Bruce Willis’ maiden outing as John McClane is almost certainly the finest shoot ’em up that Hollywood has ever put out, but John Woo and Chow Yun-fat’s reunion in the 1992 classic is better. Is that a biased opinion? Absolutely. Is it unequivocally wrong and completely without merit? Not a chance, because Hard Boiled delivers everything you’d want and more from a kinetic, aesthetic, pyrotechnic, and explosive perspective and then some.
Three decades later, and a solitary Redditor has come forth with a sentiment that sums up its everlasting appeal in microcosm; the person in question had never seen Hard Boiled before, but upon laying eyes upon its unending glory, they were left with no other choice but to deem it as “the greatest action movie of all-time,” because that’s precisely what it is. It wasn’t even an isolated incident, either, with the comments section quickly loading up with nothing but praise for a true cinematic delight.
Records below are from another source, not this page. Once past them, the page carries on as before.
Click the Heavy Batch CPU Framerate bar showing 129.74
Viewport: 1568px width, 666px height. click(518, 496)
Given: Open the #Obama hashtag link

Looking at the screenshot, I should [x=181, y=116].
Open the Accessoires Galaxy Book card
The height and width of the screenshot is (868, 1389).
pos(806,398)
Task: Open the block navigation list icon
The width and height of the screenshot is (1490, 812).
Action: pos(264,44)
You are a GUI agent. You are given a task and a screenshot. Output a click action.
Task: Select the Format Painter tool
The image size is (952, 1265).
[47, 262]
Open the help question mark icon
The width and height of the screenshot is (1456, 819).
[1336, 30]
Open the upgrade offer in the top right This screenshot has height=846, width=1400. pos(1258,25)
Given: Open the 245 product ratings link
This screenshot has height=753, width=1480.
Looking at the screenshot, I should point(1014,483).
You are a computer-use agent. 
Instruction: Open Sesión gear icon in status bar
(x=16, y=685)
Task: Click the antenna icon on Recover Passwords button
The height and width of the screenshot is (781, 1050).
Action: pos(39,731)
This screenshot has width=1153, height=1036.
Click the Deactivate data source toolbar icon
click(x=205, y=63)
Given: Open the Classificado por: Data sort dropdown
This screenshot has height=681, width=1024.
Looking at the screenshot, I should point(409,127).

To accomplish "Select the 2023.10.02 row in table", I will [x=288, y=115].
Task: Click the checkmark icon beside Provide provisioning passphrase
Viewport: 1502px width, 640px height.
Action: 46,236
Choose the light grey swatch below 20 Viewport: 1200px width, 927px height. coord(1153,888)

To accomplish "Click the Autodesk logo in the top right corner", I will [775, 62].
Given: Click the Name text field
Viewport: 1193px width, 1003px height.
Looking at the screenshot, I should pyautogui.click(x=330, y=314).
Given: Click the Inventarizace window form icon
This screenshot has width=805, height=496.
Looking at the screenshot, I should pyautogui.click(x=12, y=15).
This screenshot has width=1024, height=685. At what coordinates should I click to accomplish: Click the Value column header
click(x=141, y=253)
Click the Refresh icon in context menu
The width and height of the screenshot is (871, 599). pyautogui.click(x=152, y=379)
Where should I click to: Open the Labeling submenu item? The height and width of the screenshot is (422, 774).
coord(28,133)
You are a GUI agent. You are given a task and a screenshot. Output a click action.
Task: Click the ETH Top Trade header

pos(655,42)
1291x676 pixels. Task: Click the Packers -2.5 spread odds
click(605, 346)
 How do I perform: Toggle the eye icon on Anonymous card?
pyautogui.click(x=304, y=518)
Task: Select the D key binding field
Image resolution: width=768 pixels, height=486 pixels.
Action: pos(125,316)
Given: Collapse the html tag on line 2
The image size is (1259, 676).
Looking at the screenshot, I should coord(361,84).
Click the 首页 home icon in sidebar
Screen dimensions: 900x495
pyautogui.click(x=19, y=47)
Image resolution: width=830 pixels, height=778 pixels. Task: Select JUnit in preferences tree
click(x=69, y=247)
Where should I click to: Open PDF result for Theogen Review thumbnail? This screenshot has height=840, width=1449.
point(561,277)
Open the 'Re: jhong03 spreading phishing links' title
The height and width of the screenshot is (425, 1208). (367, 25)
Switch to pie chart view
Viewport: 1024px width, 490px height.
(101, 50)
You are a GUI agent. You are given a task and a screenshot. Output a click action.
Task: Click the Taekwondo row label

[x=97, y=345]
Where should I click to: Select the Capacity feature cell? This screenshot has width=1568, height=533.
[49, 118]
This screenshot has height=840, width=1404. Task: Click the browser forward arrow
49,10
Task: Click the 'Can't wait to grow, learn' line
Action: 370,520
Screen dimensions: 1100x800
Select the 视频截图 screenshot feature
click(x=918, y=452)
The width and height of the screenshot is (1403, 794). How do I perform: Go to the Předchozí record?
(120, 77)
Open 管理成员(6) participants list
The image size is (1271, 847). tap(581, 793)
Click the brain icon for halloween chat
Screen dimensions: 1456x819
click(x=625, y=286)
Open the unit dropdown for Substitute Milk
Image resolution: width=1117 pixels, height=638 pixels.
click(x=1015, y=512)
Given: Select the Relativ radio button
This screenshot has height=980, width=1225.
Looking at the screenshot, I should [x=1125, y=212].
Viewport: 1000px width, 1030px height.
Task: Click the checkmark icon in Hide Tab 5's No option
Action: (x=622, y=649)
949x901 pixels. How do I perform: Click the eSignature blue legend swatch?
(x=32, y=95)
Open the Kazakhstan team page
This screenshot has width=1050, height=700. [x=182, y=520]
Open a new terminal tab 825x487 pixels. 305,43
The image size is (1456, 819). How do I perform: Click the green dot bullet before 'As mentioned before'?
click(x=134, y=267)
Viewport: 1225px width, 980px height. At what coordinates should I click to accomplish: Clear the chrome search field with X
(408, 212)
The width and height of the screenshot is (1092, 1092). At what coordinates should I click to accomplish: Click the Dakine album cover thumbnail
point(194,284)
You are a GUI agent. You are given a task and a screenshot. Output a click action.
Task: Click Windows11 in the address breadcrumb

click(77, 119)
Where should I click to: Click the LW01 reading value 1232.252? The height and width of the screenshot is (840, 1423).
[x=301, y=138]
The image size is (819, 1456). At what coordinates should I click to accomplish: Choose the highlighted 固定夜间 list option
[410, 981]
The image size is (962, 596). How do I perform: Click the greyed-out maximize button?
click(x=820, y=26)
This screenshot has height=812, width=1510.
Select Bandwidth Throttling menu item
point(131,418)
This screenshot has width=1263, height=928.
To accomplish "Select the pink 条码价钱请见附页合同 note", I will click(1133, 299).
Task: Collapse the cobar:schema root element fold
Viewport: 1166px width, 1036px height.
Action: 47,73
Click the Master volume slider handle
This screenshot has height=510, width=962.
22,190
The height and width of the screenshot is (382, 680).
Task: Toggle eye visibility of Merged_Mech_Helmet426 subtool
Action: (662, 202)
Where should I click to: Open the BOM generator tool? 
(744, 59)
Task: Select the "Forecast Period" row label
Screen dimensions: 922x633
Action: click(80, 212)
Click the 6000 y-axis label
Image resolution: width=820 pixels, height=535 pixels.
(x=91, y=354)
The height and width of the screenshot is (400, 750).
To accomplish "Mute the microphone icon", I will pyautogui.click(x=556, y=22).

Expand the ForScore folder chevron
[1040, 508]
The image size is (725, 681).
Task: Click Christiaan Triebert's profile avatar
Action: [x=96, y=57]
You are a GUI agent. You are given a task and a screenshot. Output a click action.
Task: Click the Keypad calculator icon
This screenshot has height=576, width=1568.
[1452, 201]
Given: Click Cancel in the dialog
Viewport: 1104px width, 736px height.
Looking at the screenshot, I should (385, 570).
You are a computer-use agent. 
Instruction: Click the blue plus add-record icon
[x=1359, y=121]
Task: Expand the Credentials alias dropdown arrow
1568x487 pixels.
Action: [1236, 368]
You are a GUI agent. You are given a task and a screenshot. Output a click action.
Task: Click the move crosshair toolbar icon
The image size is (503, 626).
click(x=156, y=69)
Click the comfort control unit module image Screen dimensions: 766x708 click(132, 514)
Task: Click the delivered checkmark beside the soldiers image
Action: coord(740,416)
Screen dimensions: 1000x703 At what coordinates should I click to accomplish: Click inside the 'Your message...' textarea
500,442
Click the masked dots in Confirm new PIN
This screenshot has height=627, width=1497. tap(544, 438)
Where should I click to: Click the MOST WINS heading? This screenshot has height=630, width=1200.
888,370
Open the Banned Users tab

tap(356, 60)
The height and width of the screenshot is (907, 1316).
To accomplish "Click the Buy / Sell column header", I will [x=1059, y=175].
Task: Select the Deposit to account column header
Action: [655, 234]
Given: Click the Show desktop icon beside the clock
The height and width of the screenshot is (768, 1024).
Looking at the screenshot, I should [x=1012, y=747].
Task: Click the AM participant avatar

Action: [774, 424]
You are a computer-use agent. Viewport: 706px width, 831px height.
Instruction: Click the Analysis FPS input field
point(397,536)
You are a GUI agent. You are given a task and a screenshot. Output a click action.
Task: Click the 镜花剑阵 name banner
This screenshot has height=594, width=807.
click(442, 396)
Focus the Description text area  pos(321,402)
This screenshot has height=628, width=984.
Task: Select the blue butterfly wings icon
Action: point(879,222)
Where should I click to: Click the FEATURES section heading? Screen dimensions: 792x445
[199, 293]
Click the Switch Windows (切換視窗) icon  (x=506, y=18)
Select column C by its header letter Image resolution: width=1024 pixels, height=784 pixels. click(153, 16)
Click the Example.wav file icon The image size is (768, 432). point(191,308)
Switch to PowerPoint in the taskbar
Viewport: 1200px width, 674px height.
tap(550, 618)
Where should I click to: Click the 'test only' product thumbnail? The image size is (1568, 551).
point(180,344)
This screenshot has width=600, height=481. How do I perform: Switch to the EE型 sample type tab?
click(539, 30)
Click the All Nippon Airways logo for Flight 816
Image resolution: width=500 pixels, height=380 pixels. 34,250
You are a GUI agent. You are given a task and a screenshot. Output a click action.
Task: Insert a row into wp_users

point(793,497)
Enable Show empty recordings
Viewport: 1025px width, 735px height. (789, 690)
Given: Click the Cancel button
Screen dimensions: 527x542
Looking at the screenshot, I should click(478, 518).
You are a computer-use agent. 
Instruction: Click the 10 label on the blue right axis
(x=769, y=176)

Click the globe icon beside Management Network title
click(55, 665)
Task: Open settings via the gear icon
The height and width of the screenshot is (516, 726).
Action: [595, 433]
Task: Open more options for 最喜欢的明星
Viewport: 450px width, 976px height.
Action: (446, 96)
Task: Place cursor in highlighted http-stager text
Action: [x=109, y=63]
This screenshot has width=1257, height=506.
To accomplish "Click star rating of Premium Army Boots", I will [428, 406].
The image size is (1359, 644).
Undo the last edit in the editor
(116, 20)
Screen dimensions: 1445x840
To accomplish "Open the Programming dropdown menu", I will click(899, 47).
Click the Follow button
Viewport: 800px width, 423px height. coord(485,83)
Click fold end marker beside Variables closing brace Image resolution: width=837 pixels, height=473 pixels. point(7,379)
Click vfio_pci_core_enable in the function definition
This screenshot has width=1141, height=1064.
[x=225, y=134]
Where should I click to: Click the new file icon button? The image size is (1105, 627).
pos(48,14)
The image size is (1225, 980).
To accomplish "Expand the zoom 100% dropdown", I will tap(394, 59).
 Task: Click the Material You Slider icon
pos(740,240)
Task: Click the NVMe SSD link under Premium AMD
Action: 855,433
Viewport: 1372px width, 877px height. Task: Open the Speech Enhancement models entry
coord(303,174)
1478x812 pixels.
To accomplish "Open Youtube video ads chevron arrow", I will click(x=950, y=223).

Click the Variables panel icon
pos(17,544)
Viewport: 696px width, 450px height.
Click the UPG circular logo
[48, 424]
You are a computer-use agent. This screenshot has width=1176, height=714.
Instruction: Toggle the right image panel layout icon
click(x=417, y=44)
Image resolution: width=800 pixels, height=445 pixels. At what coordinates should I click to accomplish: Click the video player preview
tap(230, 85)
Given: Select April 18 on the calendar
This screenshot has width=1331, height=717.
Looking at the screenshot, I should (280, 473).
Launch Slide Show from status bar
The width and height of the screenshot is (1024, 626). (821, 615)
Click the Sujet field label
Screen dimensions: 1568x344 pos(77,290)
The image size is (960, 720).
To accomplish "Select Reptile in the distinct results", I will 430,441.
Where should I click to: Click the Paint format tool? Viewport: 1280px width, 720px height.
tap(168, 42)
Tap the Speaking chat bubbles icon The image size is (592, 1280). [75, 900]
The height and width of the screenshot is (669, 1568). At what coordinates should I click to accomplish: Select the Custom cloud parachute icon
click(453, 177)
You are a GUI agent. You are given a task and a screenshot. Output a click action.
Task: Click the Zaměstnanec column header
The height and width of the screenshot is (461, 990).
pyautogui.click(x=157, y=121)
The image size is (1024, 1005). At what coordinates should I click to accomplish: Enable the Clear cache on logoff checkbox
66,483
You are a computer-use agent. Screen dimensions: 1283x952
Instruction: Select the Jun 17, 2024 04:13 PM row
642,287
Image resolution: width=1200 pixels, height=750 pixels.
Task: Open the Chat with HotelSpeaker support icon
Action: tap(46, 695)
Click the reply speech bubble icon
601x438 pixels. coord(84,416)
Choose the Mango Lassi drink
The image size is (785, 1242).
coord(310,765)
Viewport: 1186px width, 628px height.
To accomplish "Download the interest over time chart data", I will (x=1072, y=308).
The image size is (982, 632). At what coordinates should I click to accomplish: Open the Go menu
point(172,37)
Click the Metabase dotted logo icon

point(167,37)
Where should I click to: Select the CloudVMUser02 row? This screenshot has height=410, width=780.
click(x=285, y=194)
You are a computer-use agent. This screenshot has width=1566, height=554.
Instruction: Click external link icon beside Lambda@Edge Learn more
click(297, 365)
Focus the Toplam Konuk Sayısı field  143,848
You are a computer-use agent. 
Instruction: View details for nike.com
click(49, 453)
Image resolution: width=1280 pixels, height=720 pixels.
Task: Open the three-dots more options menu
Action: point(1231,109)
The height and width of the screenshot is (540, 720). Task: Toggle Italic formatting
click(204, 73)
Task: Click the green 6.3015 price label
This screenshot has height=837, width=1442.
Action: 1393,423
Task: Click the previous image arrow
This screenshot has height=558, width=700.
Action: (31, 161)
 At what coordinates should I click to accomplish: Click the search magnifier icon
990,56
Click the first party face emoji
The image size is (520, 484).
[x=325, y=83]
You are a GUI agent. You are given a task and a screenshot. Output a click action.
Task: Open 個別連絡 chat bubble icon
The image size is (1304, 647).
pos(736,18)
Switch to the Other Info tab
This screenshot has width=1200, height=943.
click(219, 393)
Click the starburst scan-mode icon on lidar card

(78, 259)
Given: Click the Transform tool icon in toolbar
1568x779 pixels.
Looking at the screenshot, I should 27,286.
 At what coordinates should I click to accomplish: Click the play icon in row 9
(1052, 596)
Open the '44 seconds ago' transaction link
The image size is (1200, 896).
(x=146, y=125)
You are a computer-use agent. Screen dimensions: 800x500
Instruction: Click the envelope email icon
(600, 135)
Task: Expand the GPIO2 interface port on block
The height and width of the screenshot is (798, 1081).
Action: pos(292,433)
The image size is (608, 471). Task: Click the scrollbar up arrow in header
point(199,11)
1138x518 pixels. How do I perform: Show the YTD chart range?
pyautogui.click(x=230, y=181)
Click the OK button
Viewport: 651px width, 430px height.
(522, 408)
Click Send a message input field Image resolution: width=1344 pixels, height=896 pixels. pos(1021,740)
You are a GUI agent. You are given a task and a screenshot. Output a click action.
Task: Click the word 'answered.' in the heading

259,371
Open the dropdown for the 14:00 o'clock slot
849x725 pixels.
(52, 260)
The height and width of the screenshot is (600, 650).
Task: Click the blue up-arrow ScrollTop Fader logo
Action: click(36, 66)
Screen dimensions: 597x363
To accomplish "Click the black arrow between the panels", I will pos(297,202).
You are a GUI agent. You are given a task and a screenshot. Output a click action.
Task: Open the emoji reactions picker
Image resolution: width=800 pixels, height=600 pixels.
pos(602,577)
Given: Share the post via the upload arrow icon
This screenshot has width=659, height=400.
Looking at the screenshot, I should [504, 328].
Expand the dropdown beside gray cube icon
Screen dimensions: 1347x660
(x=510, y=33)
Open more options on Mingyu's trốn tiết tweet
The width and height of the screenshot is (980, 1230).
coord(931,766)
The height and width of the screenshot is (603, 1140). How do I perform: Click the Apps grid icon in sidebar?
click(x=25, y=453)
Even if you don’t agree that it rules the roost, nobody in their right mind can deny the majestic highs of a trigger-happy epic that somehow manages to incorporate several of the finest onscreen shootouts ever executed, a dizzying one-take shot that’s still among the technique’s granddaddies, nothing but practical effects, smooth jazz, a hero getting peed on by a baby to solve the problem of him being on fire before immediately jumping out of the window of a burning building, and a runtime that would probably be 30 minutes shorter if it wasn’t for all the slow motion scenes of people jumping, flying, or being blown through the air.